▶ _ENTRIES PROVIDED_:

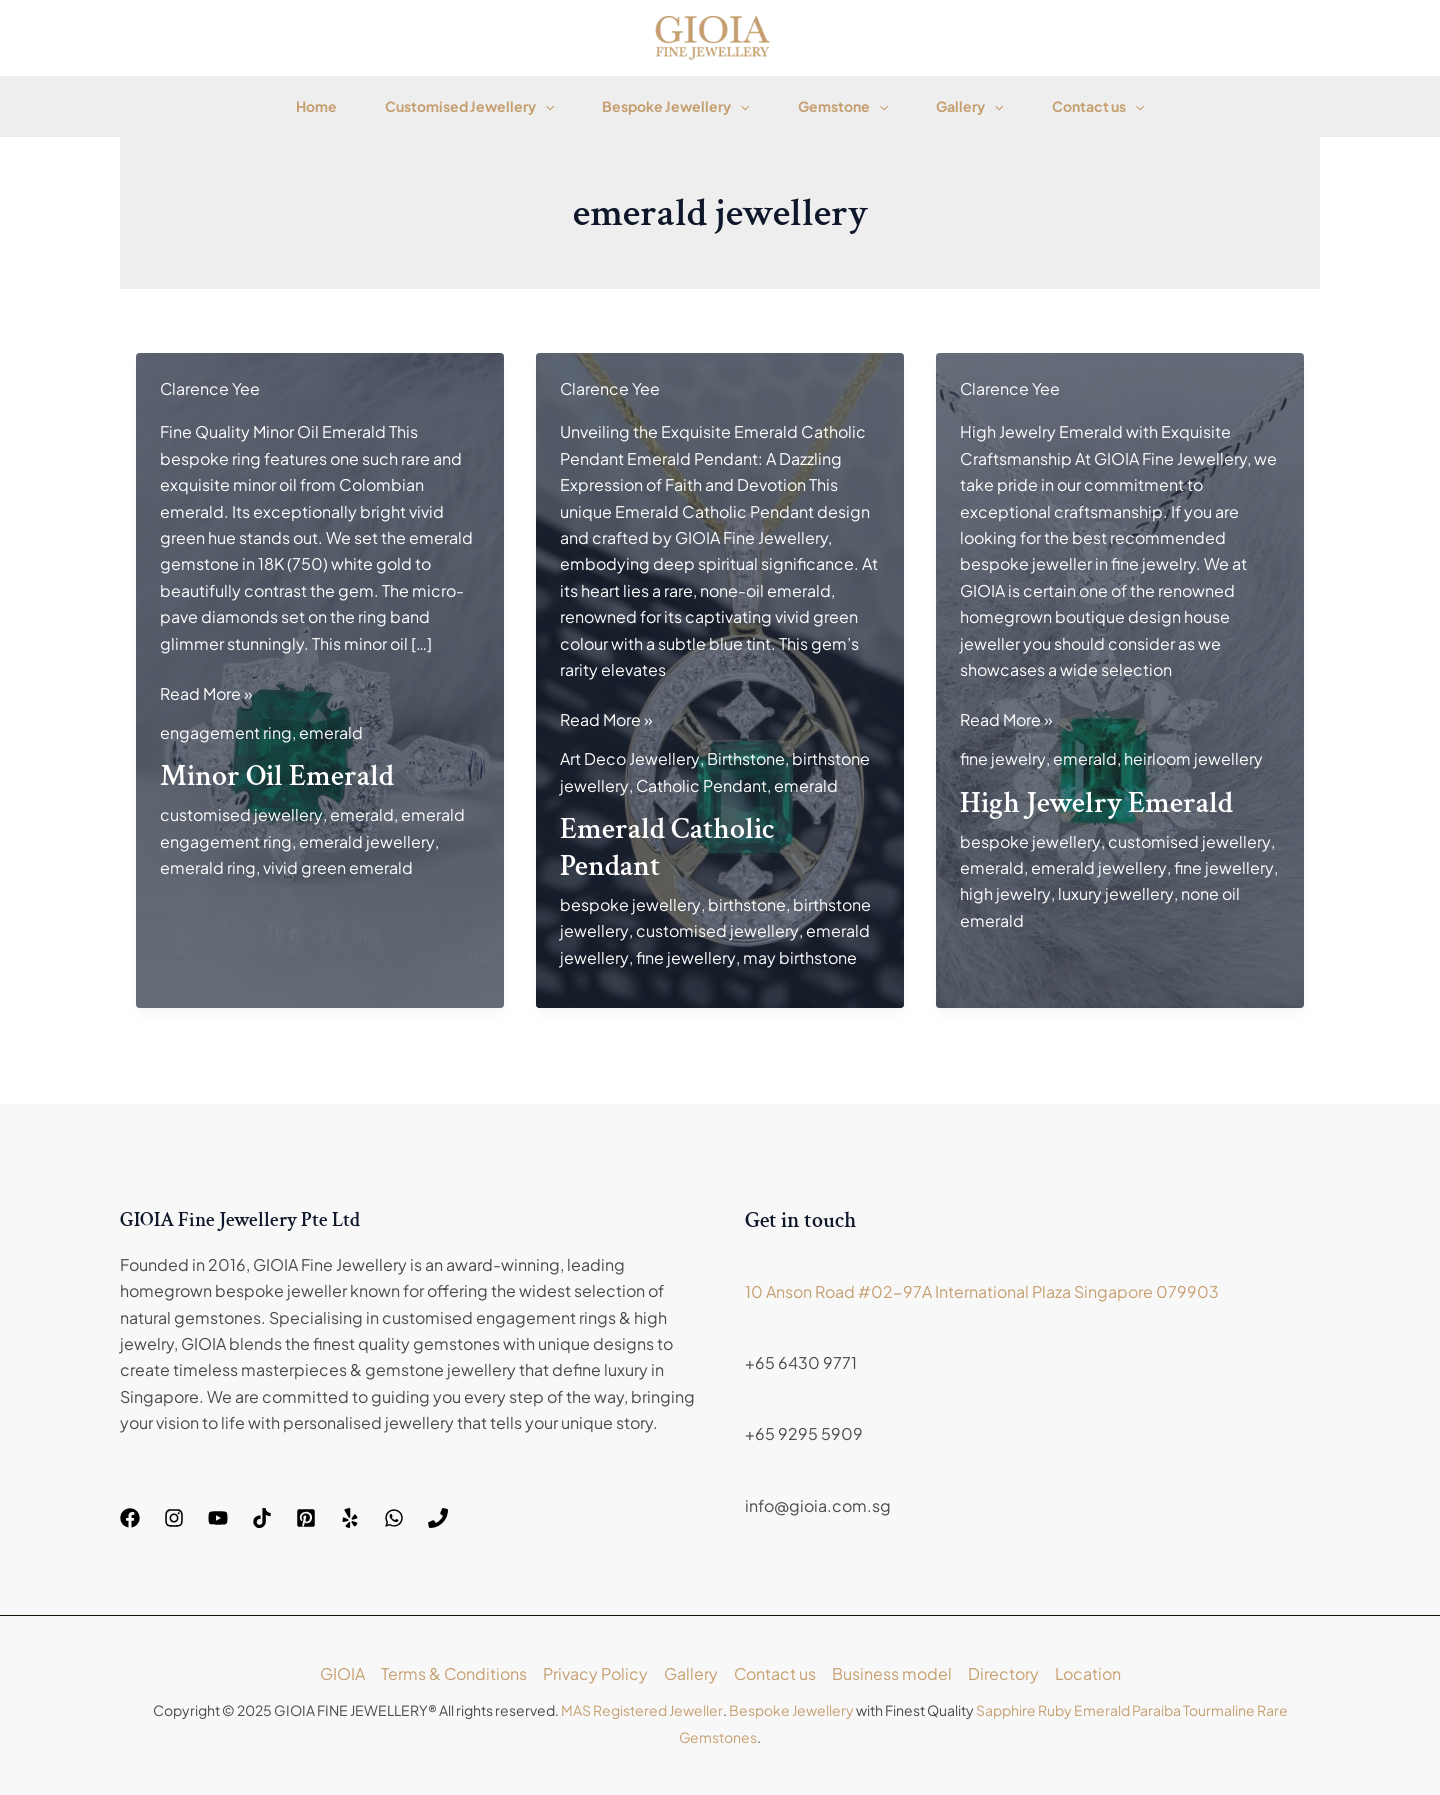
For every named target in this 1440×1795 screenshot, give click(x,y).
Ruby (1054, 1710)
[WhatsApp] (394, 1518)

==

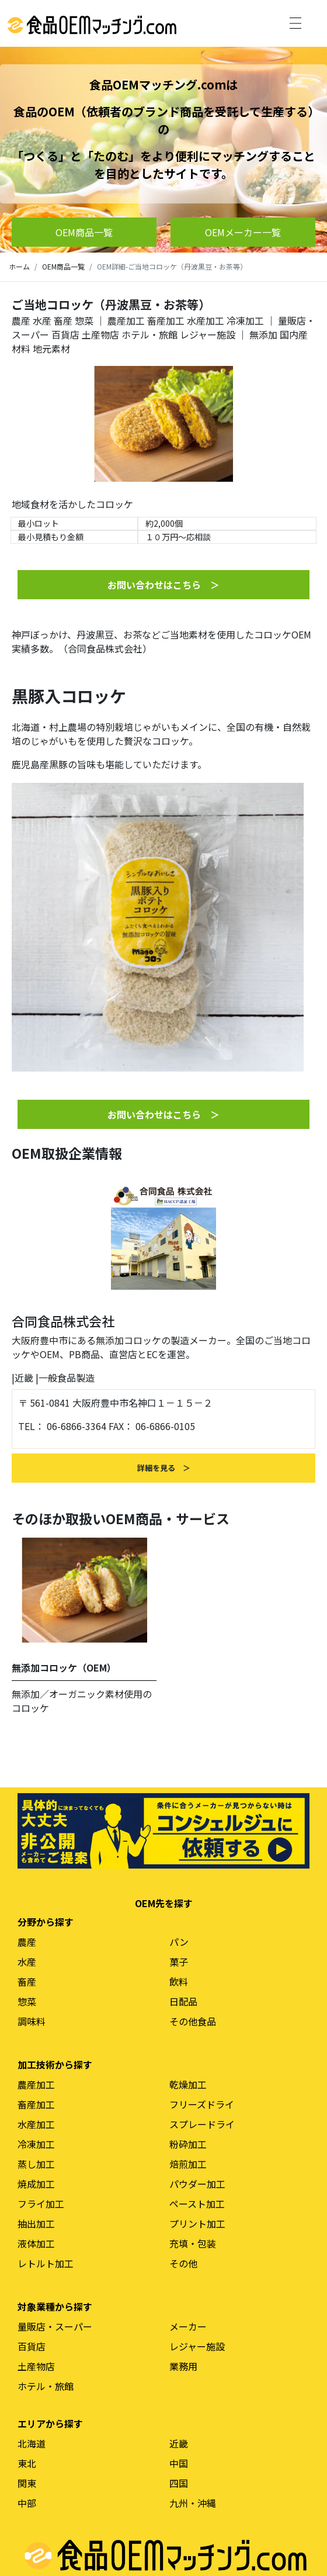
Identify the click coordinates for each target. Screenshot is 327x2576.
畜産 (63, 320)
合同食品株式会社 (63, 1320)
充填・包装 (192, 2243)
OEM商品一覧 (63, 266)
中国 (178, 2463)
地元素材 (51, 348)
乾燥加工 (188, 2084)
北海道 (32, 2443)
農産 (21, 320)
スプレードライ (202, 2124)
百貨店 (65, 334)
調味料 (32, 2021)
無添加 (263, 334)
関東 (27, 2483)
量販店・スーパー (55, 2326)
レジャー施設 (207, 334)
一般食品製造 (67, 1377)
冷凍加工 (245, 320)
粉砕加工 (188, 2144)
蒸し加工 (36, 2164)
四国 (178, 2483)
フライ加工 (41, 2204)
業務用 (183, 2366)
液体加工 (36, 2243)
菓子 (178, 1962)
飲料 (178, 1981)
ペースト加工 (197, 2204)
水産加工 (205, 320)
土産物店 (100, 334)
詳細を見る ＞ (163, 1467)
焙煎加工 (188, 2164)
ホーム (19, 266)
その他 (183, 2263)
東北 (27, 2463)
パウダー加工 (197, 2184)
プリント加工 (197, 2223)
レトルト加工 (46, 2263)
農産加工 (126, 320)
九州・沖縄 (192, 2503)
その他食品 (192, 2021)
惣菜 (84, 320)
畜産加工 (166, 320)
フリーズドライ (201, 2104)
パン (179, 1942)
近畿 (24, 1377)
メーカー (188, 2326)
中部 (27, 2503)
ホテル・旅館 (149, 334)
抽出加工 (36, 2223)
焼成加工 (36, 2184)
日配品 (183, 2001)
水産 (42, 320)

▶ _REQUIREMENTS_:
Give the data as a Markdown table with columns Row and Entry, numbering each line and leaving out blank ones. Begin at the line that contains "粉砕加工 (188, 2144)" and stop after the line that contains "水産 (42, 320)".

▶ _ANSWER_:
| Row | Entry |
|---|---|
| 1 | 粉砕加工 (188, 2144) |
| 2 | 蒸し加工 (36, 2164) |
| 3 | 四国 (178, 2483) |
| 4 | フライ加工 (41, 2204) |
| 5 | 業務用 (183, 2366) |
| 6 | 液体加工 (36, 2243) |
| 7 | 菓子 (178, 1962) |
| 8 | 飲料 (178, 1981) |
| 9 | ペースト加工 (197, 2204) |
| 10 | 水産加工 (205, 320) |
| 11 | 土産物店 (100, 334) |
| 12 | 詳細を見る ＞ (163, 1467) |
| 13 | 焙煎加工 (188, 2164) |
| 14 | ホーム (19, 266) |
| 15 | その他 (183, 2263) |
| 16 | 東北 (27, 2463) |
| 17 | パウダー加工 (197, 2184) |
| 18 | プリント加工 (197, 2223) |
| 19 | レトルト加工 (46, 2263) |
| 20 | 農産加工 (126, 320) |
| 21 | 九州・沖縄 (192, 2503) |
| 22 | その他食品 (192, 2021) |
| 23 | 惣菜 (84, 320) |
| 24 | 畜産加工 (166, 320) |
| 25 | フリーズドライ (201, 2104) |
| 26 | パン (179, 1942) |
| 27 | 近畿 (24, 1377) |
| 28 | メーカー (188, 2326) |
| 29 | 中部 (27, 2503) |
| 30 | ホテル・旅館 (149, 334) |
| 31 | 抽出加工 (36, 2223) |
| 32 | 焼成加工 (36, 2184) |
| 33 | 日配品 (183, 2001) |
| 34 | 水産 (42, 320) |